TASK GOAL
Print the rows below without any change, beginning at the line that contains "The height and width of the screenshot is (659, 1163)." and stopping after the line that contains "follow-us-heading: FOLLOW US is".

▬▬▬

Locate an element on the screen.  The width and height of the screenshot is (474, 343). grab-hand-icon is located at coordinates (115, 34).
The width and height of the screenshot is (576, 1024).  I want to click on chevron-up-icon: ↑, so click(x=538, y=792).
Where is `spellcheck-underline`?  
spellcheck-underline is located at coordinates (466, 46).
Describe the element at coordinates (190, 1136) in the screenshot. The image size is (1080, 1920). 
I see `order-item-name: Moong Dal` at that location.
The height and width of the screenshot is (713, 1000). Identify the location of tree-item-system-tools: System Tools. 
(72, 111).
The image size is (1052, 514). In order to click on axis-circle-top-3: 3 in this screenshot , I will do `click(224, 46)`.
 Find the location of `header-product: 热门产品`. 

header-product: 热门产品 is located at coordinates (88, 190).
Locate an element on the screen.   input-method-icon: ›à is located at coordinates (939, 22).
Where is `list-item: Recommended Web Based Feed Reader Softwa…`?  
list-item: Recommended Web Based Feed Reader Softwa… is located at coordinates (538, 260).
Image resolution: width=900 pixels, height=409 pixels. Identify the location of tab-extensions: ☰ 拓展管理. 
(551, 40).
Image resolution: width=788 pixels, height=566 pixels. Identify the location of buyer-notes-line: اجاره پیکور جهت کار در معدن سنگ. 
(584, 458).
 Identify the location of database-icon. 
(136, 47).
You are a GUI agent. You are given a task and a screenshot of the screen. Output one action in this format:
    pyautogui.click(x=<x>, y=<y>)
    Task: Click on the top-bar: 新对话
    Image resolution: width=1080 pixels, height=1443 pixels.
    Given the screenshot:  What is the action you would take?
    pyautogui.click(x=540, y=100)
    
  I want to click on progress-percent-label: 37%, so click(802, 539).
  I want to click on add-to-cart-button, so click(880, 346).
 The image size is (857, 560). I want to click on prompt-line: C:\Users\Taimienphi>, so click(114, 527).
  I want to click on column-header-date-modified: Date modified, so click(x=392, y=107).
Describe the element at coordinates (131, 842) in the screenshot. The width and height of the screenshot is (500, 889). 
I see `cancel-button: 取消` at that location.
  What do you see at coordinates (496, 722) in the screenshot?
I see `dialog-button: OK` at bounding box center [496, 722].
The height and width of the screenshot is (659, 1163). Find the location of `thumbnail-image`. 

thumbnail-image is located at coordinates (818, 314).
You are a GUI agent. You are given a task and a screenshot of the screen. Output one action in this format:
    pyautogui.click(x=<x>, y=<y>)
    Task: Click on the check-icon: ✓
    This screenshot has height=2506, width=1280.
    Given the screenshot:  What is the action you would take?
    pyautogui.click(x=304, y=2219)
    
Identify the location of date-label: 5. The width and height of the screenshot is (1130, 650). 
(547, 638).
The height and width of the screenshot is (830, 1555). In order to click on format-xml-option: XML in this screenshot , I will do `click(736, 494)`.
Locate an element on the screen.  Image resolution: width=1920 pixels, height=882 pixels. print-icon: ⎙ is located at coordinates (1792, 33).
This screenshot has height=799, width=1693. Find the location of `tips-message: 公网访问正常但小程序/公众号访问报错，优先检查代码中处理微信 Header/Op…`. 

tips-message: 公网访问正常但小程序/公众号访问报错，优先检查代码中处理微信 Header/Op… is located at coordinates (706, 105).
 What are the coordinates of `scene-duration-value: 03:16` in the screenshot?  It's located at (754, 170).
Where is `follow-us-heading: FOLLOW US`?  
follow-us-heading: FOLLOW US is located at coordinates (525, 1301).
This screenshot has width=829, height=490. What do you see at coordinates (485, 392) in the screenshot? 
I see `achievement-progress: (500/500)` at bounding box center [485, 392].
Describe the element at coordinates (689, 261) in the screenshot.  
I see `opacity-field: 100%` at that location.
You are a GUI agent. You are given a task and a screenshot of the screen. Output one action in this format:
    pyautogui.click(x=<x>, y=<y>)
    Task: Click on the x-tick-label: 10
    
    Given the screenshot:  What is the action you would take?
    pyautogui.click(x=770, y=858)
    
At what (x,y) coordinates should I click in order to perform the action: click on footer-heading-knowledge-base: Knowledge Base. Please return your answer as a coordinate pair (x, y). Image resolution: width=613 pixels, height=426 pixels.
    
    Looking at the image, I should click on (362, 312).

▬▬▬

TASK SOLUTION
The height and width of the screenshot is (659, 1163). Find the location of `thumbnail-image`. 

thumbnail-image is located at coordinates (818, 314).
You are a GUI agent. You are given a task and a screenshot of the screen. Output one action in this format:
    pyautogui.click(x=<x>, y=<y>)
    Task: Click on the check-icon: ✓
    This screenshot has height=2506, width=1280.
    Given the screenshot:  What is the action you would take?
    pyautogui.click(x=304, y=2219)
    
Identify the location of date-label: 5. The width and height of the screenshot is (1130, 650). 
(547, 638).
The height and width of the screenshot is (830, 1555). In order to click on format-xml-option: XML in this screenshot , I will do `click(736, 494)`.
Locate an element on the screen.  Image resolution: width=1920 pixels, height=882 pixels. print-icon: ⎙ is located at coordinates (1792, 33).
This screenshot has height=799, width=1693. Find the location of `tips-message: 公网访问正常但小程序/公众号访问报错，优先检查代码中处理微信 Header/Op…`. 

tips-message: 公网访问正常但小程序/公众号访问报错，优先检查代码中处理微信 Header/Op… is located at coordinates (706, 105).
 What are the coordinates of `scene-duration-value: 03:16` in the screenshot?  It's located at (754, 170).
Where is `follow-us-heading: FOLLOW US`?  
follow-us-heading: FOLLOW US is located at coordinates (525, 1301).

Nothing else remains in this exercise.